L’escalation militare – scontri al confine tra Israele e Giordania, attacco israeliano nella penisola del Sinai con il sostegno di Parigi e Londra, interessate ad imporre il loro status quo sul Canale – determinò una situazione di stallo, favorita dal parallelo impegno di Mosca nella dura repressione della rivolta ungherese e dall’apparente distrazione degli USA per le elezioni presidenziali.

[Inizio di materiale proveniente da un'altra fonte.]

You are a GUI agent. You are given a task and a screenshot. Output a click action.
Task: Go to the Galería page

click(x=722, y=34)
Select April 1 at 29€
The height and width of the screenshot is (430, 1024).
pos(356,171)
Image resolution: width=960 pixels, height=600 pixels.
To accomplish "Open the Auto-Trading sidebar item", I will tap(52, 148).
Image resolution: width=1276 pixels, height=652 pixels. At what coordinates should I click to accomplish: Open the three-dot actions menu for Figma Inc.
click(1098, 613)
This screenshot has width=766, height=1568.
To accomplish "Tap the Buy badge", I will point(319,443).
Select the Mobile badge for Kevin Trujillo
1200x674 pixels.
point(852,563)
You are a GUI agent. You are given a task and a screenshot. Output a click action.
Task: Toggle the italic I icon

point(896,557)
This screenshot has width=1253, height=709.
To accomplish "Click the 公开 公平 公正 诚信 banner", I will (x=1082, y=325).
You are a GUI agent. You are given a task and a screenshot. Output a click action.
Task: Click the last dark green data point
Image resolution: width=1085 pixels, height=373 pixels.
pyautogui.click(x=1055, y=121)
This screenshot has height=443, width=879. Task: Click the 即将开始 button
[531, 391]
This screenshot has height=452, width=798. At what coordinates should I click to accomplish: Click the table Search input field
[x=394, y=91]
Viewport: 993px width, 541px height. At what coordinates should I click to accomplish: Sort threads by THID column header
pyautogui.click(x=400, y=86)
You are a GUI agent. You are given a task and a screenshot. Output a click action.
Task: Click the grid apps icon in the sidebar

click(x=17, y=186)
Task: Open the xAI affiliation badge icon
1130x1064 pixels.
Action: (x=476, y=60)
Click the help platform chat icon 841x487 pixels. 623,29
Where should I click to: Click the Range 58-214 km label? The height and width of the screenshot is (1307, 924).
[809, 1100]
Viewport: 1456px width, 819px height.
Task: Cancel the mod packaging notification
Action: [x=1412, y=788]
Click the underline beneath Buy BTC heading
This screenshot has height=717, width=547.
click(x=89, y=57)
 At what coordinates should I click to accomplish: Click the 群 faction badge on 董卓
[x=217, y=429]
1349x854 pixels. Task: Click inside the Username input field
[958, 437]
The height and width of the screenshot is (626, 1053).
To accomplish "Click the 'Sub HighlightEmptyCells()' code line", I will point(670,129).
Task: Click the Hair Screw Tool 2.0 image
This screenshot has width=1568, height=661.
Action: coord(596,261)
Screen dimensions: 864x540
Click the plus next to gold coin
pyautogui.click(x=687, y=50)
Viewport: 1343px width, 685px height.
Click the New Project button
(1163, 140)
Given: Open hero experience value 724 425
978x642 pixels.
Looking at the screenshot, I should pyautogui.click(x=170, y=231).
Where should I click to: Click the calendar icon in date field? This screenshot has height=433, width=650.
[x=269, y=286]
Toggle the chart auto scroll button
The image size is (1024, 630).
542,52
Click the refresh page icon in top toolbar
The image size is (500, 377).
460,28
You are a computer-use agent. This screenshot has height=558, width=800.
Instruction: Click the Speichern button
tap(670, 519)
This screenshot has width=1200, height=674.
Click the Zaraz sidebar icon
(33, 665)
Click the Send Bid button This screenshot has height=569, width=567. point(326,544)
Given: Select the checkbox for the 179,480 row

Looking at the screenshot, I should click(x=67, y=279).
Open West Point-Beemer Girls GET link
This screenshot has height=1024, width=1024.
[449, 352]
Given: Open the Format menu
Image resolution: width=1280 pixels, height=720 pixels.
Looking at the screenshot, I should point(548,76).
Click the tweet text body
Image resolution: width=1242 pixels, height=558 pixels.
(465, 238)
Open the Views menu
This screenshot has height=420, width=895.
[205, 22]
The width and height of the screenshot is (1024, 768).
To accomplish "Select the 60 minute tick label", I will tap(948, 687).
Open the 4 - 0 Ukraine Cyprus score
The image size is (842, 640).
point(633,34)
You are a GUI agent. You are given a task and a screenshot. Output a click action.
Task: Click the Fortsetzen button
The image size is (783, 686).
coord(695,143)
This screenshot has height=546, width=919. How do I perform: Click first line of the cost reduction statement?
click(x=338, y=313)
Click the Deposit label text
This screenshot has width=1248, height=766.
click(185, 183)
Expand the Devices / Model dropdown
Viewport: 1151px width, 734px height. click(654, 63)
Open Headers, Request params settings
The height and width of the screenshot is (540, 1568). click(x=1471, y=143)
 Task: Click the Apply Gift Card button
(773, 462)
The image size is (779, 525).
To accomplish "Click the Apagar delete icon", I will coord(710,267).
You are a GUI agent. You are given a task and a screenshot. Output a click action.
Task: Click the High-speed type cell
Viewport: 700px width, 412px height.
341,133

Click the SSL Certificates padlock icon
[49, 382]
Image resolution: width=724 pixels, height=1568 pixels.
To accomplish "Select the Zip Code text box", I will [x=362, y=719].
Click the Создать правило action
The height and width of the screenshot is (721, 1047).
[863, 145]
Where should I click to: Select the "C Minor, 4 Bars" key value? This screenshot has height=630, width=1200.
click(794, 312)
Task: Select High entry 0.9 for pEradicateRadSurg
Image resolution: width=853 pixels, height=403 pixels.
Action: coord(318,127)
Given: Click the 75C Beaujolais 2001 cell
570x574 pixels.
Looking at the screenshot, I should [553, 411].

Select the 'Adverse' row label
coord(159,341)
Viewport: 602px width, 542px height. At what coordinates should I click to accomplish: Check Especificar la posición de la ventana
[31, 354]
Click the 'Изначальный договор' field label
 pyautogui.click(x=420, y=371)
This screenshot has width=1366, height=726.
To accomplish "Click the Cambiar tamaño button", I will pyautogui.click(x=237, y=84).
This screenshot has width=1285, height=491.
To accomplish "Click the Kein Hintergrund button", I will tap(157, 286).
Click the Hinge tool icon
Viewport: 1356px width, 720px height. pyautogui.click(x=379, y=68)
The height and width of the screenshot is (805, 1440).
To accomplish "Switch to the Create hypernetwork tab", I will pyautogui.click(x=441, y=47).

Se questi ultimi fecero in realtà valere il proprio peso rifiutandosi di concedere forniture petrolifere di emergenza ai paesi europei durante il blocco del transito, l’ex diplomatico Alberto Mellini Ponce de Leon osservò che il gesto di Nasser di revocare una concessione in violazione di un contratto con privati (la concessione sarebbe scaduta nel 1968) costituiva dal punto di vista teorico un ostacolo risolvibile tramite una deliberazione arbitrale.

“Il Popolo italiano” si schierò contro l’imperialismo britannico, pubblicando foto che ritraevano donne egiziane in divisa militare e in armi contro l’invasore; massicci bombardamenti colpirono infatti alcune città causando molte vittime civili, dopo la decisione del governo del Cairo di non concedere lo sbarco agli inglesi e ai francesi. 

La crisi si ricompose a seguito delle minacce di rappresaglia dell’URSS, delle richieste degli USA di ritiro “senza condizioni” e di sgombero dell’area del Canale, definite attraverso l’intermediazione dei caschi blu dell’ONU: “l’inaspettata lezione impartitaci come un esemplare gioco delle parti da statunitensi e sovietici…l’implicita e logica alleanza che marciava sulla via della spartizione del mondo in due aree di influenza” – rammenta Cardini – pose fine alle velleità degli ormai ex Imperi coloniali di competere alla pari con le due superpotenze. 

Andriola sostiene che il partito della Fiamma cambiò progressivamente paradigma di fronte al sempre più aggressivo espansionismo di Mosca in Medio Oriente e ritirò il sostegno a Nasser in reazione allo shock della sua presunta svolta filo-sovietica, al punto da individuare nella crisi di Suez uno “spartiacque” capace di modificare alla radice le idee della maggior parte dei missini, che rafforzarono nel corso degli anni sessanta un’identità filo-atlantica ed iniziarono a considerare Israele alla stregua di un’“enclave europea e occidentale” nell’area.

E’ una conclusione – a modesto parere di chi scrive – poco convincente e non pienamente corrispondente alla realtà, tanto è vero che lo stesso autore è costretto a circoscriverla, ammettendo il peso di numerose e significative eccezioni.